- [Work to do]: According to the mailing-list thread below, in which path are the cluster ids available when CONFIG_SCHED_CLUSTER is enabled?

- [Document text]:

################

On Wed, 13 Aug 2025, Sudeep Holla wrote:

> > The problem is that this information is being sourced from the ACPI PPTT.
> > The ACPI specification (AFAIK) doesn't define a cluster, so the linux
> > cluster information is being 'invented' based on however the firmware vendor
> > choose to group CPU nodes in the PPTT. Which means its possible for them to
> > unknowingly create clusters, or also fail to create them when they make
> > sense.
>
> +1, completely agree. As Jeremy mentioned, it is hit or miss and cluster
> is loosely defined and IIRC Huawei pushed this based on their platform at
> the time and it did break some benchmarks on few other platforms. So it
> is not a good idea to make it default config IMO.

Can we figure out which platforms benchmarks were affected and why?

It seems the notion of a "cluster" on ARM64 is derived (I guess a better
word than "invented" hehe)  from sibling information instead of PPTT. But
using that information should work fine right?


^ permalink raw reply	[flat|nested] 18+ messages in thread

* Re: [PATCH] arm64: defconfig: enable CONFIG_SCHED_CLUSTER
  2025-08-13 15:55         ` Christoph Lameter (Ampere)
@ 2025-08-13 22:56           ` Christoph Lameter (Ampere)
  2025-08-14 10:03             ` Sudeep Holla
  2025-08-14 10:07           ` Sudeep Holla
  1 sibling, 1 reply; 18+ messages in thread
From: Christoph Lameter (Ampere) @ 2025-08-13 22:56 UTC (permalink / raw)
  To: Sudeep Holla
  Cc: Jeremy Linton, Huang Shijie, catalin.marinas, will, patches,
	Shubhang, krzysztof.kozlowski, bjorn.andersson, geert+renesas,
	arnd, nm, ebiggers, nfraprado, prabhakar.mahadev-lad.rj,
	linux-arm-kernel, linux-kernel

On Wed, 13 Aug 2025, Christoph Lameter (Ampere) wrote:

> Can we figure out which platforms benchmarks were affected and why?
>
> It seems the notion of a "cluster" on ARM64 is derived (I guess a better
> word than "invented" hehe)  from sibling information instead of PPTT. But
> using that information should work fine right?

Sorry no that is not correct. The cluster information is correctly read
from the ACPI tables and the cluster ids are avaialble in

	/sys/devices/system/cpu/cpuXX/topology/cluster_id

if CONFIG_SCHED_CLUSTER is enabled.

If there is an issue then it is a problem with the vendor firmware
providing cluster id configurations via ACPI that cause regressions.

################

- [Dataset extract]:
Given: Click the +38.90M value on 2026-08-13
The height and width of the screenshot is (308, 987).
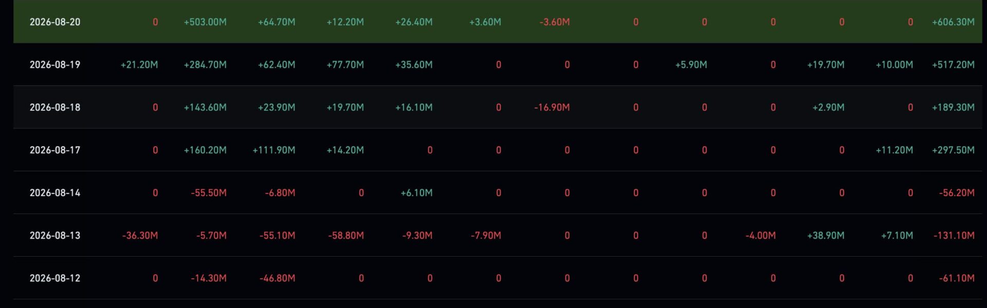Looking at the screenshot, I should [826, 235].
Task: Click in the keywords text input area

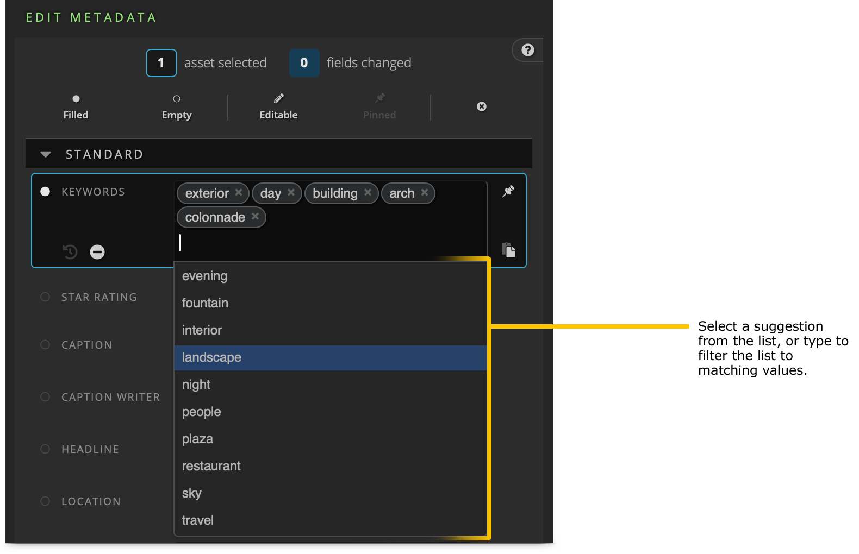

################

- [Solution to this exercise]: /sys/devices/system/cpu/cpuXX/topology/cluster_id